Esta situación de celebraciones públicas y masivas no permitidas nos es iluminada por Jesús: “Los verdaderos adoradores aforarán al Padre en espíritu y verdad, porque el Padre desea que lo adoren así” (Jn 4,23). Espíritu y verdad en el culto que San Pablo nos concreta: “que presentéis vuestros cuerpos como sacrificio vivo, santo, agradable a Dios, este es vuestro culto espiritual” (Rom 12,1). Vuestro cuerpo, es decir, vuestra vida, vuestras relaciones con los demás.

“El amor no pasa nunca… La más grande es el amor” (1 Cor 13,8.12). La caridad, por eso, no cierra nunca, como nos dice Cáritas en estas circunstancias. El amor no está en cuarentena. Todo lo contrario: la cuarentena necesita y espabila la imaginación de la caridad, del amor humano y cristiano.

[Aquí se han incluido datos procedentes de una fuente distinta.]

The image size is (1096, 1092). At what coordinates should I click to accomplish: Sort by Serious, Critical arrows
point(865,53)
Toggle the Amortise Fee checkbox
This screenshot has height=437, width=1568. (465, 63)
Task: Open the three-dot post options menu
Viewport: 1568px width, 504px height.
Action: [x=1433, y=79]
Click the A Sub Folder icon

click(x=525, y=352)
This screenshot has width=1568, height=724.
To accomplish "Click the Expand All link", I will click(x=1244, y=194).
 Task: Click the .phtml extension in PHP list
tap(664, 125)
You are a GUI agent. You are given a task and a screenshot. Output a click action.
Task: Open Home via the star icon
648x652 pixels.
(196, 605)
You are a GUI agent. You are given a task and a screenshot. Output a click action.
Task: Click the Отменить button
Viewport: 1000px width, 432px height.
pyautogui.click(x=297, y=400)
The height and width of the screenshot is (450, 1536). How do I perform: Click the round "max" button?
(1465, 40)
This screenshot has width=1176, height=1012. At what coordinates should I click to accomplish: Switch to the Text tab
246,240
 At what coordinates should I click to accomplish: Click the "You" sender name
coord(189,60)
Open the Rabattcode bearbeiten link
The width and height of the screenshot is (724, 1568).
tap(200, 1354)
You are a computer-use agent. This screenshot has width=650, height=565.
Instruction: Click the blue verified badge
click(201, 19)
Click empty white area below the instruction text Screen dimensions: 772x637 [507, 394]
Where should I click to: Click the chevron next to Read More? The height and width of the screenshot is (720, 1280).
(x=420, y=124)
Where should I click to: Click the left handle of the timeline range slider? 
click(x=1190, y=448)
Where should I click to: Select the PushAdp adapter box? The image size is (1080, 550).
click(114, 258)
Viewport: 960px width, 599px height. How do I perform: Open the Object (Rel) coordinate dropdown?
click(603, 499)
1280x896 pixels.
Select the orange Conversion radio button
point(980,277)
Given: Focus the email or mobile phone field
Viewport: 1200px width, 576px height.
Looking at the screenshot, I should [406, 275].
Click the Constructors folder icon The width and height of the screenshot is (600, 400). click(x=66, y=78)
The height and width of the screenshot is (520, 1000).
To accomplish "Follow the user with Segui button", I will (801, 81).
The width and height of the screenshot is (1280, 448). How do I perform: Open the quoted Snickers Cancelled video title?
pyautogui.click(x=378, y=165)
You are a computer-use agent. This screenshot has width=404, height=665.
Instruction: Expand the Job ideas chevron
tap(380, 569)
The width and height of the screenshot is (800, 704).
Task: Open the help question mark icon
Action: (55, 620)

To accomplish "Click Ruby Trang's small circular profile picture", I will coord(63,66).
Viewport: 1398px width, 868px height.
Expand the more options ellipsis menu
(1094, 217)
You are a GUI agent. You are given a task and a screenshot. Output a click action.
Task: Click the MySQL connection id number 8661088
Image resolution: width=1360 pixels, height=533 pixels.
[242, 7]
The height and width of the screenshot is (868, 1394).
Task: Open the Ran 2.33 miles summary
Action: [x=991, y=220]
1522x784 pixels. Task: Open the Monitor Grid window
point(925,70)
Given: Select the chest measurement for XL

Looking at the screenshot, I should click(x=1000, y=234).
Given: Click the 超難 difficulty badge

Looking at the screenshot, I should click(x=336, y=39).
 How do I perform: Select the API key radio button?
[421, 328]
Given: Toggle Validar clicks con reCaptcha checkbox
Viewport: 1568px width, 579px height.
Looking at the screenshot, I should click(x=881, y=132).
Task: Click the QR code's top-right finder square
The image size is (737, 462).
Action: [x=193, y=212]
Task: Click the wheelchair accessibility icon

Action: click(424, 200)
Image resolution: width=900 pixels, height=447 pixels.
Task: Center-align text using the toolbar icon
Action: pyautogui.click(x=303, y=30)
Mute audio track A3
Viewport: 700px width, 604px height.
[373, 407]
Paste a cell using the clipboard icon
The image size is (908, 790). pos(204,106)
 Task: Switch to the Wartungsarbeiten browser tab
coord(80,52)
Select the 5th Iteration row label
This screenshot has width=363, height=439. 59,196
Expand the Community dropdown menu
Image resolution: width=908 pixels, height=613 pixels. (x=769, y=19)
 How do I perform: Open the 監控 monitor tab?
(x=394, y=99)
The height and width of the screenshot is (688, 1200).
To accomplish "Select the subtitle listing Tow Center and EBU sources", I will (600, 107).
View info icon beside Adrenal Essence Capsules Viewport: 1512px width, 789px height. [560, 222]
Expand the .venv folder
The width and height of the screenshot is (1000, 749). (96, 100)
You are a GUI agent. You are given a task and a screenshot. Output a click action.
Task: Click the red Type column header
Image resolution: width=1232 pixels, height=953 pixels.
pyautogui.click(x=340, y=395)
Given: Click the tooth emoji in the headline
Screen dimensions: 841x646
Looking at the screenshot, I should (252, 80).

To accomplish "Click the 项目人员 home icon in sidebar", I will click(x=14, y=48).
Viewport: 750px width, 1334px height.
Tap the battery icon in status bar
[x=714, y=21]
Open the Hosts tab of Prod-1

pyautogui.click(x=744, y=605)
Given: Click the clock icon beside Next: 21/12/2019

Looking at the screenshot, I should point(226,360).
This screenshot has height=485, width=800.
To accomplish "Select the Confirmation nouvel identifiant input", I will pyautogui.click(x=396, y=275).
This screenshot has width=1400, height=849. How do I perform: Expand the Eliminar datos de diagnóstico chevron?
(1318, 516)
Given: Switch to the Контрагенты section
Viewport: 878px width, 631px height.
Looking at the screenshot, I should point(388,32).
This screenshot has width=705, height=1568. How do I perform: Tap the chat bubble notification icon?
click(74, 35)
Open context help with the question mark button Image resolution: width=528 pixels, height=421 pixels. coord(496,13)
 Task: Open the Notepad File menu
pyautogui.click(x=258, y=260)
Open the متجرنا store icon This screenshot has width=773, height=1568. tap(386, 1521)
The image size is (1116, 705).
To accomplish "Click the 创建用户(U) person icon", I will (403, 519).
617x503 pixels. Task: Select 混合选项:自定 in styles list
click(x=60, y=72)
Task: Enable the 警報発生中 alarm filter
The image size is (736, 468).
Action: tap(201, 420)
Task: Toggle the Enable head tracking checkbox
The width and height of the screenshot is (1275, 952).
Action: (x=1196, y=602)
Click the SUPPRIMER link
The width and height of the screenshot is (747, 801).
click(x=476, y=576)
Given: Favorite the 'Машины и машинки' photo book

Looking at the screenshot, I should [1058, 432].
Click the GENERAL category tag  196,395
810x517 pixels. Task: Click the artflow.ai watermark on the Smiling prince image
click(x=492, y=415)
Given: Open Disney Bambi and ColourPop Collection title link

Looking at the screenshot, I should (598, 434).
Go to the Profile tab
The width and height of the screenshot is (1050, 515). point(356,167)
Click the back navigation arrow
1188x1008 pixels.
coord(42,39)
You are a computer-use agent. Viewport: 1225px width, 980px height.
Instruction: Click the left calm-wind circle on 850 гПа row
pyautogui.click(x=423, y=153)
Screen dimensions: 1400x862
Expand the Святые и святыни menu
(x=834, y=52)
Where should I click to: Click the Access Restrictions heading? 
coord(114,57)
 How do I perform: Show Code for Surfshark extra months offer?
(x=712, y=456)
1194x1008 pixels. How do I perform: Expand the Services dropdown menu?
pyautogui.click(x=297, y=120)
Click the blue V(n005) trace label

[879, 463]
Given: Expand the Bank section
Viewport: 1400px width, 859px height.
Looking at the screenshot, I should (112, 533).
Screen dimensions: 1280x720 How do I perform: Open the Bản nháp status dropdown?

Quedarse en casa, por todo esto, para colaborar a que no se extienda el contagio, es el primer acto de caridad, de amor cristiano y humano. Porque la solidaridad y la responsabilidad de unos y de otros, cada uno según sus posibilidades, en el cuidado, en la atención, en el preocuparnos los unos por los otros es lo que nos sanará. No solamente nos sanará de la pandemia presente, sino también, cuando ésta pase, de la insolidaridad, injusticia y egoísmo diarios.

Hasta la próxima semana. Continuemos reflexionando.